Decca/Universal 478 0651
(53 Min., 7/2008) 1 CD
Ob es wirklich den Kunstcharakter klassischer Musik ausmacht, dass sie ständig neu gelesen werden kann, oder ob ihr Deutungsspielraum bloß ihre historische Haltbarkeit garantiert – lassen wir es an dieser Stelle dahingestellt. Hier jedenfalls ist einmal mehr der Coup gelungen, ein scheinbar längst durchdekliniertes Werk so anzugehen, dass man es, wie man so schön sagt, mit neuen Ohren hört. Und zwar vom allerersten Takt an: Unter Daniel Harding bereitet das Mahler Chamber Orchestra in der Einleitung kein pathetisches Drama vor, sondern ein feines Kammerspiel, in Klang und Phrasierung so behutsam behandelt, als sei’s eine Serenade von Mozart. Die Hauptrolle ist mit Janine Jansen im weiteren Verlauf ausgezeichnet besetzt: So wie bereits in früheren Aufnahmen, vereint die Holländerin nun auch bei Tschaikowski die Durchschlagskraft der gestandenen Virtuosin mit einer Neugierde und Offenheit, die im Notentext Fragen sieht, statt ihn gleich als Antwort zu präsentieren. Überrascht ist man vor allem darüber, wie konsequent sie mit Harding das Werk vor Rührseligkeiten, vor weinerlichem Pathos und emotionaler Verfettung bewahrt und es stattdessen in eine manchmal geradezu milde Stimmung der "Vertraulichkeit und Melancholie" (Jansen) versetzt.

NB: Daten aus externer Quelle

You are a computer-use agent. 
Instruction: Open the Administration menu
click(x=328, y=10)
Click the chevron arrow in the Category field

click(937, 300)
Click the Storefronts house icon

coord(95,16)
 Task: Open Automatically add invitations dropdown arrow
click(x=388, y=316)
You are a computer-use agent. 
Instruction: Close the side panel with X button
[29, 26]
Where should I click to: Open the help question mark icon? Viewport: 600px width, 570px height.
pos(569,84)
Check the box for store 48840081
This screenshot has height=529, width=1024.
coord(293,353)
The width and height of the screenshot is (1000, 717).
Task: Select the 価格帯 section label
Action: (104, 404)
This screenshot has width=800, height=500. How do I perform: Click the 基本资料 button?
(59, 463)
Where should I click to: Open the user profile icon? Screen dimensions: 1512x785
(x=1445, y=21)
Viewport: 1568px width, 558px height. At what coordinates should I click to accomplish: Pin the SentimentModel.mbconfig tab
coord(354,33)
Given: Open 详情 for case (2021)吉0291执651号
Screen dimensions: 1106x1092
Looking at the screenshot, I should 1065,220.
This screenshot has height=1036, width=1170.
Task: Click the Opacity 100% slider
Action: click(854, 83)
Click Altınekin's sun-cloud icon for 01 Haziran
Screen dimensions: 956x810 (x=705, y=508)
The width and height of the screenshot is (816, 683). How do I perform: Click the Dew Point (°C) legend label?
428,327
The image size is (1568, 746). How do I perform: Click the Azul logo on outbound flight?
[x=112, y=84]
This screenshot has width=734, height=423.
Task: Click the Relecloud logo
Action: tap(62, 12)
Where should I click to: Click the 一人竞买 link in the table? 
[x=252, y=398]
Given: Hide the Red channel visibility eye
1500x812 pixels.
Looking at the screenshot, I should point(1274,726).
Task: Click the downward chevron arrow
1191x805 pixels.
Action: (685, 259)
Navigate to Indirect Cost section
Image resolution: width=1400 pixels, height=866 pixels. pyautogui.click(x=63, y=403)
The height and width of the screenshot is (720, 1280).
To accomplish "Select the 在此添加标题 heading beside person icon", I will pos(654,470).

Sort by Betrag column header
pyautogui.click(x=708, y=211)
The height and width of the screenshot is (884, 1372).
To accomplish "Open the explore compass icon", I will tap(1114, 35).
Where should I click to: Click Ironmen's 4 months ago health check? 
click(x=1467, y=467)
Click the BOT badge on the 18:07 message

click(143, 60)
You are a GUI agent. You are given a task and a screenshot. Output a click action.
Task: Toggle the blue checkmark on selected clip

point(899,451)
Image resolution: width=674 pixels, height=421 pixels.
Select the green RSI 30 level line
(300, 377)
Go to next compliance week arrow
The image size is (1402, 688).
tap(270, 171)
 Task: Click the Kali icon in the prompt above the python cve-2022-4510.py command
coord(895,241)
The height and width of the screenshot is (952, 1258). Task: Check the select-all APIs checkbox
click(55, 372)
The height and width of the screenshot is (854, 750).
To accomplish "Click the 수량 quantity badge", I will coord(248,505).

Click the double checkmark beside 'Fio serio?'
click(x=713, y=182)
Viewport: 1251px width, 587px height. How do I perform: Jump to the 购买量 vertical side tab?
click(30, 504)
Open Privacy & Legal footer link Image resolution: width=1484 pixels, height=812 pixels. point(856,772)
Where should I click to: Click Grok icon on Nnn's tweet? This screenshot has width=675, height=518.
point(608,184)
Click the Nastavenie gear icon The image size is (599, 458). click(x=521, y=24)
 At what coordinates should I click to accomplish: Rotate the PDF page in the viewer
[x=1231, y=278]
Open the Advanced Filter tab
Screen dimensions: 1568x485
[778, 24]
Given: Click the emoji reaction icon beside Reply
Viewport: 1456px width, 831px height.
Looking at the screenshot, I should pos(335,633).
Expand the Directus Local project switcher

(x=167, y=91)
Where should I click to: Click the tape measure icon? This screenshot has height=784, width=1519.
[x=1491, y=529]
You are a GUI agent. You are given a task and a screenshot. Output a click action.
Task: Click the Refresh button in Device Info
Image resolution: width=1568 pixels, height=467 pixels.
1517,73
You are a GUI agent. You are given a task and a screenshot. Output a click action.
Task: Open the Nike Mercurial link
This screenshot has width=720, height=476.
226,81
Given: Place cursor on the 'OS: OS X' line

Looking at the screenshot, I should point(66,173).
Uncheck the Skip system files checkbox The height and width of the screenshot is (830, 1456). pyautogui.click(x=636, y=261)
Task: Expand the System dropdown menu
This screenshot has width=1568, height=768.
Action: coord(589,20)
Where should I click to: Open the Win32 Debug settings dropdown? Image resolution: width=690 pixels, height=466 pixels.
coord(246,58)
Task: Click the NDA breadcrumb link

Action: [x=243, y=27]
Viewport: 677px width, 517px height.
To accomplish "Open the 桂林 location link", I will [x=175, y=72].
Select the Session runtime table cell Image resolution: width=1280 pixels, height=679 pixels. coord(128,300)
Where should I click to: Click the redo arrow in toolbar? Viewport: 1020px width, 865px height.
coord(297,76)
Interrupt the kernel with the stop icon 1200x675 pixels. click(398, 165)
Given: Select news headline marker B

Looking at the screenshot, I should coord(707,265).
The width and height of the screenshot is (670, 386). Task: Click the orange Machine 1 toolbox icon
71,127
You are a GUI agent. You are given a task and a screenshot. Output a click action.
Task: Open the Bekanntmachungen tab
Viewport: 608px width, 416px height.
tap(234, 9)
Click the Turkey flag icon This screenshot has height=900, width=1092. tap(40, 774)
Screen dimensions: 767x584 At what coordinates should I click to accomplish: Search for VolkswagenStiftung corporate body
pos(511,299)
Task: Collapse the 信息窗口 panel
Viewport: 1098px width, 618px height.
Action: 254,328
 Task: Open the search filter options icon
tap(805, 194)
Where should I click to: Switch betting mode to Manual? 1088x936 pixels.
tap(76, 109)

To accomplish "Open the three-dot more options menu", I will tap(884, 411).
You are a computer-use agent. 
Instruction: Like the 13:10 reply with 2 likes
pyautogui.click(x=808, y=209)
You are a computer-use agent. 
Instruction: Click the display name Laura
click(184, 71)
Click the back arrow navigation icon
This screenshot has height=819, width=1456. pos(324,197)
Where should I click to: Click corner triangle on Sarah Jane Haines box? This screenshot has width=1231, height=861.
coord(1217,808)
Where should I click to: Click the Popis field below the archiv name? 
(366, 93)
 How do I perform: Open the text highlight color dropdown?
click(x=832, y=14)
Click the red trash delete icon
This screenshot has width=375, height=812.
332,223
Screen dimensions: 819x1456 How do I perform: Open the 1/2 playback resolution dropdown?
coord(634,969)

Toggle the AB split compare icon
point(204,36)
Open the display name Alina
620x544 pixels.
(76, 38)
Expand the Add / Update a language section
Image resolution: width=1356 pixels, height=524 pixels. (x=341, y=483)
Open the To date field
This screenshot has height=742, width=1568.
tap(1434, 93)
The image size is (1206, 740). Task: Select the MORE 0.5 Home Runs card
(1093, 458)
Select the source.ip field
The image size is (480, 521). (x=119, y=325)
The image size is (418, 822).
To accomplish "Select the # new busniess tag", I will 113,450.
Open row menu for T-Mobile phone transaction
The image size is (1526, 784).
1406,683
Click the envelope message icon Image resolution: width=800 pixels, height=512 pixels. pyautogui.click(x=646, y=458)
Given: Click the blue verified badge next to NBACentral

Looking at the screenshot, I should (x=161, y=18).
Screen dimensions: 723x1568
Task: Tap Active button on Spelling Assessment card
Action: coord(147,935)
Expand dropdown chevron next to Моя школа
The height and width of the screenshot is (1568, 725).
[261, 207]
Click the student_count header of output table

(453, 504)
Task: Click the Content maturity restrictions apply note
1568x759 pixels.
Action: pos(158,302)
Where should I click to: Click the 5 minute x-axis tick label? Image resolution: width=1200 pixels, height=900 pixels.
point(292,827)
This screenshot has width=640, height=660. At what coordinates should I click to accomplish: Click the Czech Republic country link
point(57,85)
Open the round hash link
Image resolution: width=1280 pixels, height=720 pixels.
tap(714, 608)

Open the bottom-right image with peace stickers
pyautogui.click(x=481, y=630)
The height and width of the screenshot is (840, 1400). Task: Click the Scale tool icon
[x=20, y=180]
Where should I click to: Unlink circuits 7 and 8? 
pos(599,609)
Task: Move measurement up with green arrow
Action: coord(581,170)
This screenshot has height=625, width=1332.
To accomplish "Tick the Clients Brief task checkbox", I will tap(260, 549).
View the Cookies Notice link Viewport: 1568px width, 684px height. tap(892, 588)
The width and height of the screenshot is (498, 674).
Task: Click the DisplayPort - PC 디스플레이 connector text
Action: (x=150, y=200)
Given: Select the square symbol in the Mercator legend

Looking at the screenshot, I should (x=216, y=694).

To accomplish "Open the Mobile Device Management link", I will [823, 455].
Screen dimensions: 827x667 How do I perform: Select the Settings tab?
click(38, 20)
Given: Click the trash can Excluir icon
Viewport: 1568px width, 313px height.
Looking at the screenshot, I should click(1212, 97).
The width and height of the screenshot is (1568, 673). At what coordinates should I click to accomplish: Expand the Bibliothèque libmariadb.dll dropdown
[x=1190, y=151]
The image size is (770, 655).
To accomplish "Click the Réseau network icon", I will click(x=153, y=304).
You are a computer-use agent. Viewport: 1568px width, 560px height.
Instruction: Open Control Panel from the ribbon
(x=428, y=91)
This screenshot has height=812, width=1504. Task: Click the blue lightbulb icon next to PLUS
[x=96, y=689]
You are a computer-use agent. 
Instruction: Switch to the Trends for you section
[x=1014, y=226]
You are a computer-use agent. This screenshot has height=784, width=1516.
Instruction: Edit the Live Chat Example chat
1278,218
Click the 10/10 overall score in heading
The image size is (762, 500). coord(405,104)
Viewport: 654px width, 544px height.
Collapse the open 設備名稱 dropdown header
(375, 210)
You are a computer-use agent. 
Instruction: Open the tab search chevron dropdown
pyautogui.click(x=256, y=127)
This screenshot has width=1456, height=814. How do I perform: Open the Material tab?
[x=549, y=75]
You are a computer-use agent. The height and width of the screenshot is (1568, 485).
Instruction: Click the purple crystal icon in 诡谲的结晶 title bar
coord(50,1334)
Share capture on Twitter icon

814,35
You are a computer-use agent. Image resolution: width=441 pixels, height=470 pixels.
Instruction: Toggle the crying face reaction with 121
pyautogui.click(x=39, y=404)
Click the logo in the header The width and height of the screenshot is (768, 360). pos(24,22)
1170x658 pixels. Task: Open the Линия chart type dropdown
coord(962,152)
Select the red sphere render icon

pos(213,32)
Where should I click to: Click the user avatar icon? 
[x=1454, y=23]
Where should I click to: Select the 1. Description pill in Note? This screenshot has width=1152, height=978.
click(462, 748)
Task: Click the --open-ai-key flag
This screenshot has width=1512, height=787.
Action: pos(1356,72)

An Energie mangelt es dabei ganz und gar nicht – Ensemble wie Solistin klingen hervorragend durchtrainiert. Ihre sportliche Dynamik, eher spontan-kleinteilig als in weiten architektonischen Bögen angelegt, inszeniert keine existenzielle Erschütterung, sie dient in erster Linie als Mittel zur Steigerung von Nachdruck und Konzentration. Wohl möchte man Janine Jansen die ein oder andere allzu verspielte Kapriole nachträglich ausreden und ihr versichern, dass auch bei großer Kunst nicht jedes Detail unbedingt interessant sein muss, doch ist ihre sehr persönliche Begeisterung fürs Werk und für dessen vollbrachte Wiedergeburt letztlich so nachvollziehbar wie sympathisch.